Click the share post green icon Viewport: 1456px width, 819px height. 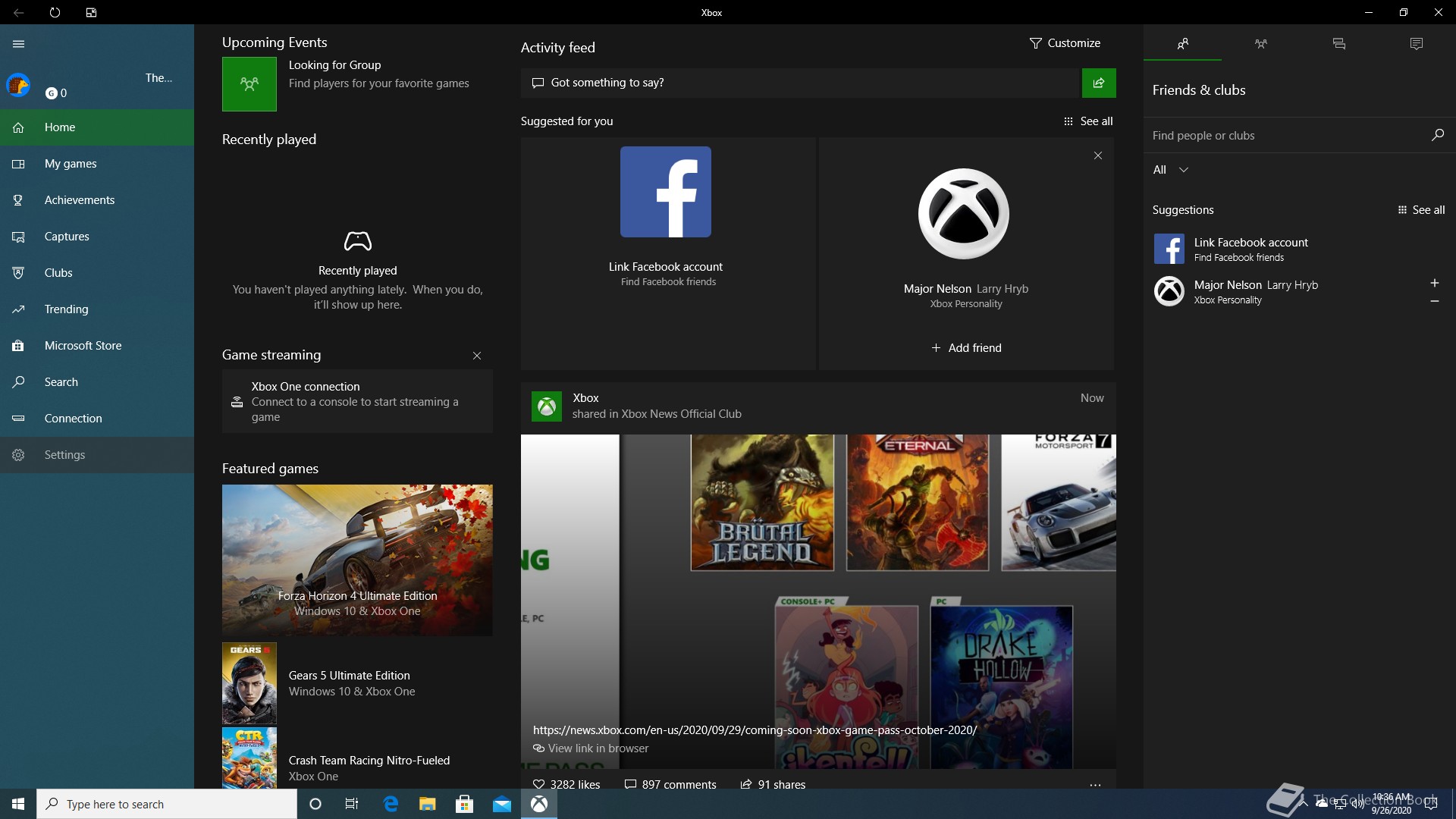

* * *

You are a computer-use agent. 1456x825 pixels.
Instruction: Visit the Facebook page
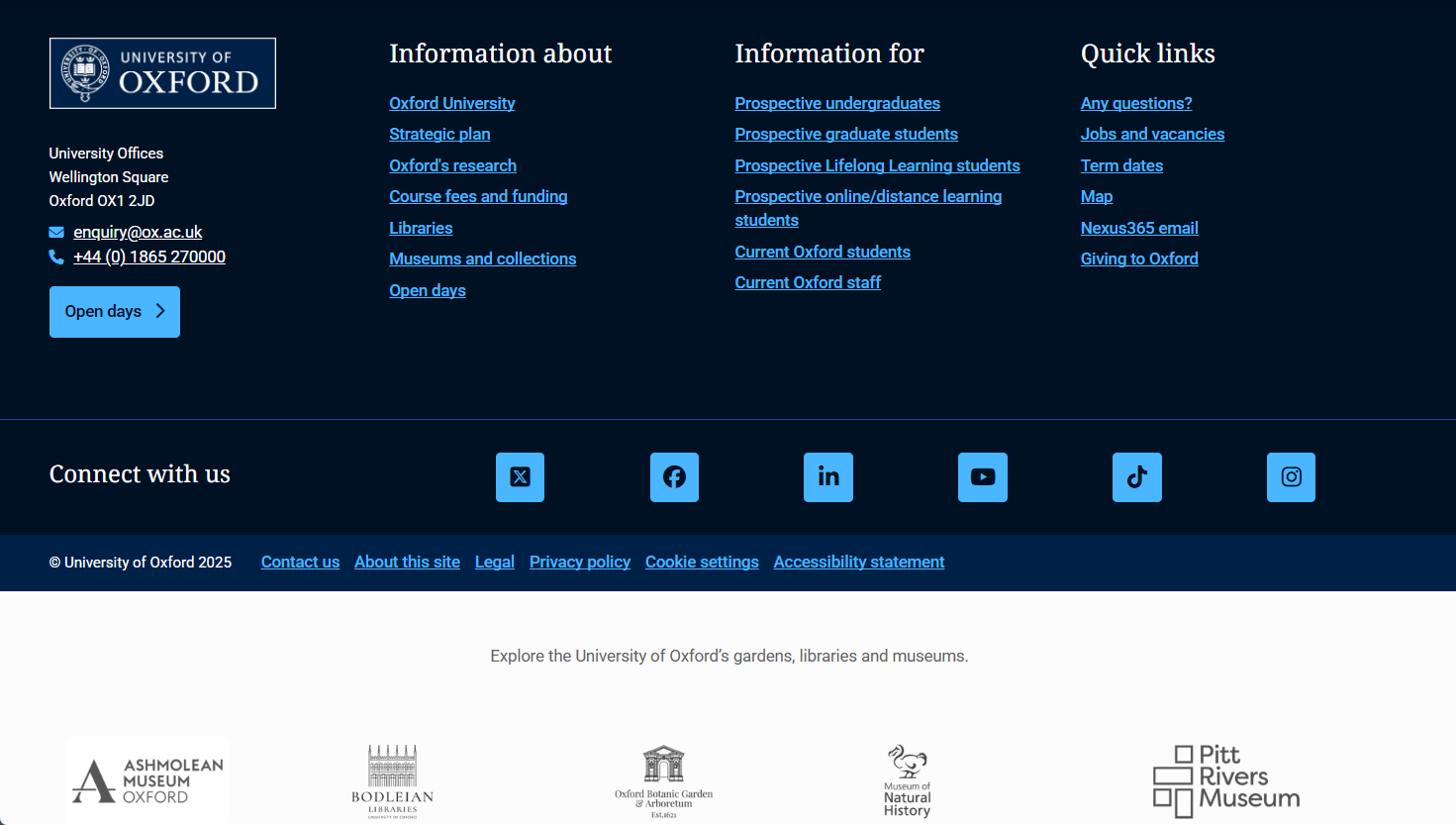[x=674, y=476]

...

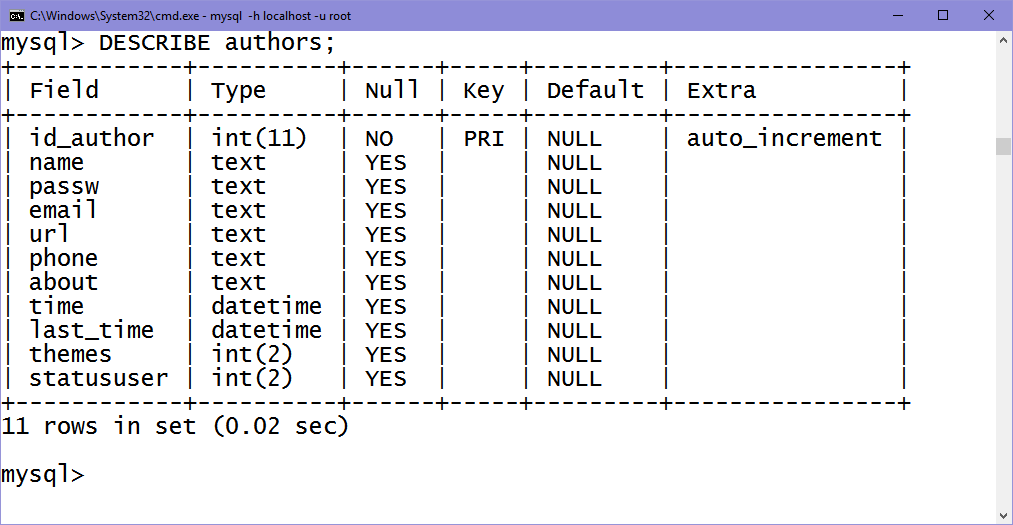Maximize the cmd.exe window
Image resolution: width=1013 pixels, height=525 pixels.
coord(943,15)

● **GIVEN INSTRUCTION**
Print the rows above, everything from the line containing "You are a computer-use" down to the line containing "[x=674, y=476]", both included, word for word as they appear. Leave the pictures out.

● **THE COMPLETED TASK**
You are a computer-use agent. 1456x825 pixels.
Instruction: Visit the Facebook page
[x=674, y=476]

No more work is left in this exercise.